Presto was designed from the ground up to offer interactive analytics using a massively parallel processing SQL engine that can combine data from multiple sources using a variety of connectors. As more and more companies discover the power of “separation of storage and compute” along with querying the data where it lies, it’s no wonder Presto is being asked to add even more functionality.
Alluxio focuses its innovation at the data layer as a key enabling technology for Presto and a wide range of analytics applications and use cases. Performance is always critical, but providing memory speed response time is only part of the solution. If the application can’t access the data, it’s of no use. Alluxio creates a virtual data layer that aggregates data from any file or object store, providing unification across silos and allowing applications to continue using the same industry-standard interfaces to access the data.
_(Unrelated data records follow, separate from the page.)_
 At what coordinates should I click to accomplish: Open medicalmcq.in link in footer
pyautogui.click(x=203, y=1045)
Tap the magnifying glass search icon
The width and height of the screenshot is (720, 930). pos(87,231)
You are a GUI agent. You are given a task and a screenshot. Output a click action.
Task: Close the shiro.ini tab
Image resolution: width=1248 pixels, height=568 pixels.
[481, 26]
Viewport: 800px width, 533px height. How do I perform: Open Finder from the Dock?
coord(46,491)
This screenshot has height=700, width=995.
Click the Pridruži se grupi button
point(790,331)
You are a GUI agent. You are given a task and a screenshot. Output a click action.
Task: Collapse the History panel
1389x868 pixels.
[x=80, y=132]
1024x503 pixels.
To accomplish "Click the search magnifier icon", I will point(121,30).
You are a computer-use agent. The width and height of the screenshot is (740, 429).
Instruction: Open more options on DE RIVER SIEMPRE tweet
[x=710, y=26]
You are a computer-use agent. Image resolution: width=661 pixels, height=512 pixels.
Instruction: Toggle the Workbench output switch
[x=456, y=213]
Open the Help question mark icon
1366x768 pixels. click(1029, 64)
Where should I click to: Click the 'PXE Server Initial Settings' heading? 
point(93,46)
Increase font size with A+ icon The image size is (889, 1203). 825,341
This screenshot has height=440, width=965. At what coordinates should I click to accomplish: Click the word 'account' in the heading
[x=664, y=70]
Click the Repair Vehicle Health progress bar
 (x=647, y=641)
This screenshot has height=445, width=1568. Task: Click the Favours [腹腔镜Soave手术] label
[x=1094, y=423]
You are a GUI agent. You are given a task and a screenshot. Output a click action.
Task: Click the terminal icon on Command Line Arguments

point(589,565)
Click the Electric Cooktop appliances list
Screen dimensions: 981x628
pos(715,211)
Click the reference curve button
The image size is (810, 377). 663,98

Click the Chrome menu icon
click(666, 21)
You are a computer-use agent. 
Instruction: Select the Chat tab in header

For use cases where the same data is regularly queried and due to the fact that Presto does not store or cache data, the two solutions complement each other extremely well. Coupled with Presto, the Alluxio platform provides an Enterprise, read/write block-level caching engine that connects to a variety of storage systems including S3 and HDFS.
The diagram below illustrates how Alluxio might be implemented on a public cloud such as AWS or Azure. Alluxio supports connectors for both storage types as well as HDFS:
As data is queried from S3 or Blob storage in the diagram, those blocks are cached in Alluxio. Another important and very technical detail is a feature recently added called Async Caching. This allows partial reads of data blocks in order to speed up the reading of data. When a slower storage medium like S3 and Blob storage are used, this greatly increases performance.
An example of Async Caching is reading the footers of ORC or Parquet files. This is performed by Presto in order to determine if the file contains the data required by a query. If the entire block is read just to look at the footer, then this could take many seconds to minutes. With Async Caching, this now takes seconds with the remaining data in the block read in the background without holding up the query. If Presto decides is needs to read the entire block, that data will be cached in Alluxio speeding up the query even more.
Alluxio also supports tiered storage. This allows data to be cached at different storage layers based on usage. This means the data that is being used more often is cached in the fastest tier with the lowest retrieval latency. This is of course RAM. From there, other tiers such as SSD and regular hard drives can be used for 2nd and 3rd tiers. Additionally, files can be “pinned” into the cache which allows greater flexibility for certain use cases.
Amazon S3, Azure’s Blob storage along with on-premises/private cloud object stores from Minio and CEPH provide an excellent, low-cost, fault tolerant object store for companies to store their historical and operational data. Using Presto along with popular BI reporting tools has skyrocketed in popularity and Alluxio provides these companies with an additional tool in their belts to increase performance when using these object stores.